Your task:
The lines from the one containing "Task: Open the 发生日期 time type dropdown" through the final line of the data below must be written out exactly, both included, and nothing more.

Given records:
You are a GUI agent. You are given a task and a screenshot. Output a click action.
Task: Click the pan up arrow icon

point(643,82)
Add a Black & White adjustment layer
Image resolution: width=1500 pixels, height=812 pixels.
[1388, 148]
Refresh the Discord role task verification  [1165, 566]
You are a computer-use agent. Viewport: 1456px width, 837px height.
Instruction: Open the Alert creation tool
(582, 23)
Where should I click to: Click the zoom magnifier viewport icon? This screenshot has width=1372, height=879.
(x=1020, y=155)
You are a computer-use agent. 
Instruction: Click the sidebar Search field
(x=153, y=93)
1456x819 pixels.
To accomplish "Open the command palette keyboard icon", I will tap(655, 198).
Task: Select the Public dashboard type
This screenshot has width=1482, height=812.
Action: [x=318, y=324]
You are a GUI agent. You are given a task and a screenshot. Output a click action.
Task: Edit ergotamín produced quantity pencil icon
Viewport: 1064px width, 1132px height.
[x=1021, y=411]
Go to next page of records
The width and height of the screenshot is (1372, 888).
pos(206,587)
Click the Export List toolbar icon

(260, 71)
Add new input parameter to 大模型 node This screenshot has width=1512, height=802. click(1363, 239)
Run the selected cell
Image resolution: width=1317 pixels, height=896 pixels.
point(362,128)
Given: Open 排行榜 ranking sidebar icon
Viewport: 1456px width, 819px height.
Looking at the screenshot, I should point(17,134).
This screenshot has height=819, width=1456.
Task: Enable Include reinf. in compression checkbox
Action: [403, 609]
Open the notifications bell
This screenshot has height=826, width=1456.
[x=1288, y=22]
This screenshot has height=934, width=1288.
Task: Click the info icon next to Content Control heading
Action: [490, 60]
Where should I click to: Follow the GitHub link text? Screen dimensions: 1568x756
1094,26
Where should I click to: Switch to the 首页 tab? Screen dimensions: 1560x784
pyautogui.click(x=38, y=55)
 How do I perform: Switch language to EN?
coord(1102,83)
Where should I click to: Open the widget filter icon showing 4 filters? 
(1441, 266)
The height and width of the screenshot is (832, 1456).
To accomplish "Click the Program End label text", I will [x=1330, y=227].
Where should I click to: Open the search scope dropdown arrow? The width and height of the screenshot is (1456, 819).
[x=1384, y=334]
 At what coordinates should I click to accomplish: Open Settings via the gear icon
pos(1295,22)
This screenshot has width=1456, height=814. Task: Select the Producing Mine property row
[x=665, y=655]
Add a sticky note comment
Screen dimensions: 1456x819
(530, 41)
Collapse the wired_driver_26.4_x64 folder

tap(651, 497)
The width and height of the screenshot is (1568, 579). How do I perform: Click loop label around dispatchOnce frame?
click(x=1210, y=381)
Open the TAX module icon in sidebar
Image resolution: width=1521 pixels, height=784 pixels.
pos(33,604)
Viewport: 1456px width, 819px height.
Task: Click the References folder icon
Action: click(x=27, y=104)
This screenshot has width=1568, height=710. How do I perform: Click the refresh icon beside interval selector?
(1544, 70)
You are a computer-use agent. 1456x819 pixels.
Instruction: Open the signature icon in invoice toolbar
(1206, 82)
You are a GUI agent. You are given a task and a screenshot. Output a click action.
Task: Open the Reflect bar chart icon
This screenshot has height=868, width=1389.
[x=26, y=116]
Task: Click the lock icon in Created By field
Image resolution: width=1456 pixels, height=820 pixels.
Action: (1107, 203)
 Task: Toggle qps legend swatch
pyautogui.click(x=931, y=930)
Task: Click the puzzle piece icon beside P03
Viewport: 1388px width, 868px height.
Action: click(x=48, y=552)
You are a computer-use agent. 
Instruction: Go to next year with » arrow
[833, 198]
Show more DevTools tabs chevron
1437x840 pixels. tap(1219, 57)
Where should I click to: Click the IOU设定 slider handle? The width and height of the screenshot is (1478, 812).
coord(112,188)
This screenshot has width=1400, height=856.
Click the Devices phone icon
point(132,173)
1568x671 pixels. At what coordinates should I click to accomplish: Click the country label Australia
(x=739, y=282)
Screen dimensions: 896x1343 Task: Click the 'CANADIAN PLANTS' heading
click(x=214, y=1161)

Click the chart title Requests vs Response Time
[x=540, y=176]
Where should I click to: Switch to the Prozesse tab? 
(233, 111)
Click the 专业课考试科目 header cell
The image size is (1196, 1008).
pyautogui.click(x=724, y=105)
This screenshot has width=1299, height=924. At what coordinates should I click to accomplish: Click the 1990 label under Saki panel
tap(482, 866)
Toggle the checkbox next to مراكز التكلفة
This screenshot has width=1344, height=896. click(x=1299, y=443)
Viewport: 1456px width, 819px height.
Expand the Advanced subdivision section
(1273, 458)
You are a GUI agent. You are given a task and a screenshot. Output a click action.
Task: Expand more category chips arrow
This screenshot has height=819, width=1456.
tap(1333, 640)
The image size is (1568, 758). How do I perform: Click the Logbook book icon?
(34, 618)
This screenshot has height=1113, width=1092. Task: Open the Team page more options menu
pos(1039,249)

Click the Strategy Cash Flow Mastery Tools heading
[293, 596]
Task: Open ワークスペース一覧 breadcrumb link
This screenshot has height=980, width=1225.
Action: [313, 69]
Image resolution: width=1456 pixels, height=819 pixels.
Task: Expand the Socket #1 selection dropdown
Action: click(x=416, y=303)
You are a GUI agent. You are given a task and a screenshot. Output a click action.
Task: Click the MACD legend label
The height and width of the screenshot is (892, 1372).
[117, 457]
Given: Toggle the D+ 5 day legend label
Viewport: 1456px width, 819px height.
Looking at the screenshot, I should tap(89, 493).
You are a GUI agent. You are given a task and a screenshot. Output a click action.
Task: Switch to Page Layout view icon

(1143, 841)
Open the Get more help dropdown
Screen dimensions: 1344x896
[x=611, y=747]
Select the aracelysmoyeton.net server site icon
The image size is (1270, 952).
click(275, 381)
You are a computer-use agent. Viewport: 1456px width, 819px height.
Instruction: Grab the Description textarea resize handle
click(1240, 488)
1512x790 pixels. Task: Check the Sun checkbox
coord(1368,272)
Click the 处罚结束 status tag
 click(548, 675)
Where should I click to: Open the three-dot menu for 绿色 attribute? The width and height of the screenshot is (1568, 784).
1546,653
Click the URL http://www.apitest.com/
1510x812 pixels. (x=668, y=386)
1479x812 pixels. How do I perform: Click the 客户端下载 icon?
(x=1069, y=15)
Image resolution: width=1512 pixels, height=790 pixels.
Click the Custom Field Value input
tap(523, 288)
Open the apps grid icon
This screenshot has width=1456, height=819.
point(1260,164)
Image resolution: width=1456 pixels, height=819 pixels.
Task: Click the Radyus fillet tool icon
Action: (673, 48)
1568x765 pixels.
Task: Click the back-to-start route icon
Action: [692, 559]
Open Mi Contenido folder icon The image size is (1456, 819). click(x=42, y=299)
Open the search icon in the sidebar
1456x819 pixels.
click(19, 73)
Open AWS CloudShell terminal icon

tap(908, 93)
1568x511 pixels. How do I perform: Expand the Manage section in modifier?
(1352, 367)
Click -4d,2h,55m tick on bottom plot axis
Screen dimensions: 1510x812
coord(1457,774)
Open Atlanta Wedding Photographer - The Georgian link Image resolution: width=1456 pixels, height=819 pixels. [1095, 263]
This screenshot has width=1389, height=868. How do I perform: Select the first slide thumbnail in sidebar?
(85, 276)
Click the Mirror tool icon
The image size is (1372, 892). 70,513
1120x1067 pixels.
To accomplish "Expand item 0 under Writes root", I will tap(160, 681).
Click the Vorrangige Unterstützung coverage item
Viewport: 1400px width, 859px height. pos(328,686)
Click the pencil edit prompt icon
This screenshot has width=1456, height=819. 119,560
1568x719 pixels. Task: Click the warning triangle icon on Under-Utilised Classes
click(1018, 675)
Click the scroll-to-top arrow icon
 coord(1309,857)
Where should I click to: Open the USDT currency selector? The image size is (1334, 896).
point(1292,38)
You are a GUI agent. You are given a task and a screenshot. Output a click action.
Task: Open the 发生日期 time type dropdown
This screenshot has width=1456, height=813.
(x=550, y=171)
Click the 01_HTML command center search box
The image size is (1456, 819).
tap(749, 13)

Solution for this task:
Task: Open the 发生日期 time type dropdown
This screenshot has width=1456, height=813.
(x=550, y=171)
Click the 01_HTML command center search box
The image size is (1456, 819).
tap(749, 13)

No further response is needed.